El templo aparece ante nosotros como un único edificio gigantesco que, desde abajo, se podría asemejar a una inmensa pirámide con un remate cónico. Fue construido por la dinastía Sailendra entre 750 y 842 d.C. Los datos nos dicen que se sustenta en una base cuadrada de 4 metros de altura y 123 metros de lado. Sobre ella cinco plataformas cuadradas, decrecientes en altura y tamaño. Están decoradas con paneles de piedra esculpidos que aluden a la vida de Buda y a otros relatos morales en los que intervienen los dioses.  Hacia el exterior hay dispuestos 432 nichos con estatuas de Buda aunque, por desgracia, más de la mitad están mutiladas o perdidas. Sobre la última plataforma cuadrada se elevan otras tres circulares, cada una con un diámetro menor que la anterior, que sirven de soporte a 72 estupas campaniformes, huecas (con un diseño geométrico muy original a base de ventanitas romboidales en las terrazas inferiores y cuadradas en las superiores, a través de las cueles puede verse la figura de Buda, sentado y con la mirada hacia las montañas). Sobre la última plataforma circular, se erige una gran estupa central de casi 10 metros de diámetro, que remata y sirve de cúspide al gran templo montaña.


La arquitectura del edificio está cargada de simbolismo y sugiere un gran mandala tridimensional. Los peregrinos debían recorrer cada una de las terrazas, lo que permitía relajar la mente, enfocar el pensamiento en los aspectos más relevantes de su religión y prepararles para su deambular por las tres terrazas circulares superiores, de estupa en estupa, ya centrados en sus reflexiones. Es difícil precisar a qué se deben las confusas sensaciones que uno percibe en esta parte más elevada del templo. Quizás se deban a tomar consciencia de la enorme cantidad de fieles que a lo largo de los siglos han sentido o creído sentir la proximidad de la divinidad o de un estado espiritual superior. O quizás se produzcan a causa del momento, mágico del ocaso en Borobudur.

El sol empieza a ponerse entre las montañas próximas que rodean Borobudur por occidente. El horizonte se presenta abundante en azules con las tonalidades rojizas propias. Al fondo, nubes enredadas entre los bosques le dan un aire de escenografía teatral al momento. Antes de desaparecer, el sol quiere poner la guinda definitiva al espectáculo diario en este mágico templo de Borobudur.
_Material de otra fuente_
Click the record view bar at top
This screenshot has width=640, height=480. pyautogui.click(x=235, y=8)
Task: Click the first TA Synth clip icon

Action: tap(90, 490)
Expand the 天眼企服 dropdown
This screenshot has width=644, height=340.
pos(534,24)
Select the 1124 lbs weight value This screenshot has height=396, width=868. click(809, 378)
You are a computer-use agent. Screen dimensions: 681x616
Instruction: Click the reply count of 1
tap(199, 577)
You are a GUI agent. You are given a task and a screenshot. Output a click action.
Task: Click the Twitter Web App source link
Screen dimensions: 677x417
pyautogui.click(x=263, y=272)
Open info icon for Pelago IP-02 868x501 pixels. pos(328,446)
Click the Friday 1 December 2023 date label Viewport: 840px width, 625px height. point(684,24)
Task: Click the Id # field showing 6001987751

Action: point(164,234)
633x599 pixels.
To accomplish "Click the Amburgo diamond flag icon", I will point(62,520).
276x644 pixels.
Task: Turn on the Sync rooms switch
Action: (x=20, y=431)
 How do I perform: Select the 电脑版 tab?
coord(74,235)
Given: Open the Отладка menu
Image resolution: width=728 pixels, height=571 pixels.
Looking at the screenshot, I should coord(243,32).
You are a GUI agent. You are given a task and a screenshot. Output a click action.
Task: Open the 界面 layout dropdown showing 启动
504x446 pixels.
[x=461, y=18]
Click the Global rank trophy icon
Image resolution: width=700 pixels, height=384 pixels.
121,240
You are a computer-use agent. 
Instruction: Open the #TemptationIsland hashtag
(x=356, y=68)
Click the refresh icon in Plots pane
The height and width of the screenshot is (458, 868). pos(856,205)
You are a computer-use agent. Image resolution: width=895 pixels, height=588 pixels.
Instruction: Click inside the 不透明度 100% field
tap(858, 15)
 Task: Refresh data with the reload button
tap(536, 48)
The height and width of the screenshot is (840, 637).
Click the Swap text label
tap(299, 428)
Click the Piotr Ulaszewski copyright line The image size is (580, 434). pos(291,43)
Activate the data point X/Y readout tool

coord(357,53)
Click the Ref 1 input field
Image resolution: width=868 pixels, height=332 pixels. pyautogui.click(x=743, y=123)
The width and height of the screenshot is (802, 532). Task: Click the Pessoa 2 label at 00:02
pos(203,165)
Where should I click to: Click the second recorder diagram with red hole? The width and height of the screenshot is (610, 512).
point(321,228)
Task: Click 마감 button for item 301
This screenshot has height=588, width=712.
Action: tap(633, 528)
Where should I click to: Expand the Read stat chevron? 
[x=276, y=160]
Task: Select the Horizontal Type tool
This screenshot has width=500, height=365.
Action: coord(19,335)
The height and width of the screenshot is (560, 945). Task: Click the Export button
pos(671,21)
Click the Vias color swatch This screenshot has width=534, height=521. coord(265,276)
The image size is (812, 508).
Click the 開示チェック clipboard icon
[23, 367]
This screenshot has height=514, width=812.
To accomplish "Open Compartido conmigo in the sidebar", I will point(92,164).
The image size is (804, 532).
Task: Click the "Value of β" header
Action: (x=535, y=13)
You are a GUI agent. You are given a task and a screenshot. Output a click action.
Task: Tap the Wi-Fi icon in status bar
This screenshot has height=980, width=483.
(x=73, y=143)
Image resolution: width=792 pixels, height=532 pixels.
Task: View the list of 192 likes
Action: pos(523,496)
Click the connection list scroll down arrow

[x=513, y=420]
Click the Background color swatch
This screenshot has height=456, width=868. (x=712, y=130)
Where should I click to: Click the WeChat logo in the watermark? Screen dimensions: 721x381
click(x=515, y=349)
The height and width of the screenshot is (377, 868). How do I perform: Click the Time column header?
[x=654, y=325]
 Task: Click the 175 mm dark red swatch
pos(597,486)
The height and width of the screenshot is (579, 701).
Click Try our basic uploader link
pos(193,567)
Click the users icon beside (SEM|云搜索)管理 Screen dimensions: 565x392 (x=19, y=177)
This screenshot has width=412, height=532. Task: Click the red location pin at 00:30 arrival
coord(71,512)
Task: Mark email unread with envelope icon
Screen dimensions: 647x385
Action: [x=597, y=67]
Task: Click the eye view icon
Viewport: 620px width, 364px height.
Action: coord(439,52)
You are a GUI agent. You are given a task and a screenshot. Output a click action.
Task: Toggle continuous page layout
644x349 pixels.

La realidad vuelve al terminar la representación. Decenas de tramoyistas ascienden escaleras arriba con multitud de enchufes y alargaderas mientras nosotros iniciamos el descenso. Otra obra publicitaria comienza ahora. Enormes globos blancos ascienden por las paredes del templo sagrado creando un punto de inquietud en el escenario. La vida continúa.

Decidimos cenar en un restaurante fino, cerca del hotel, el Jotja Kopitiam (Sosrowijayan 12-14). Veníamos obsesionados con dos cervezas frescas, que nos duran menos que un caramelo a la puerta de un colegio. Después, yo pido un plato de pescado (Ikan Nila merah) acompañado de arroz y Jesús un Traditional Java noodle. Nos atiende una chica muy joven que se llama Fifi, simpática. A mitad de la cena comienza su actuación un grupo de jóvenes que interpretan sin demasiada fortuna canciones de los Beatles y otros temas populares. La cuenta asciende a 89.000 rupias (unos 7,5 euros).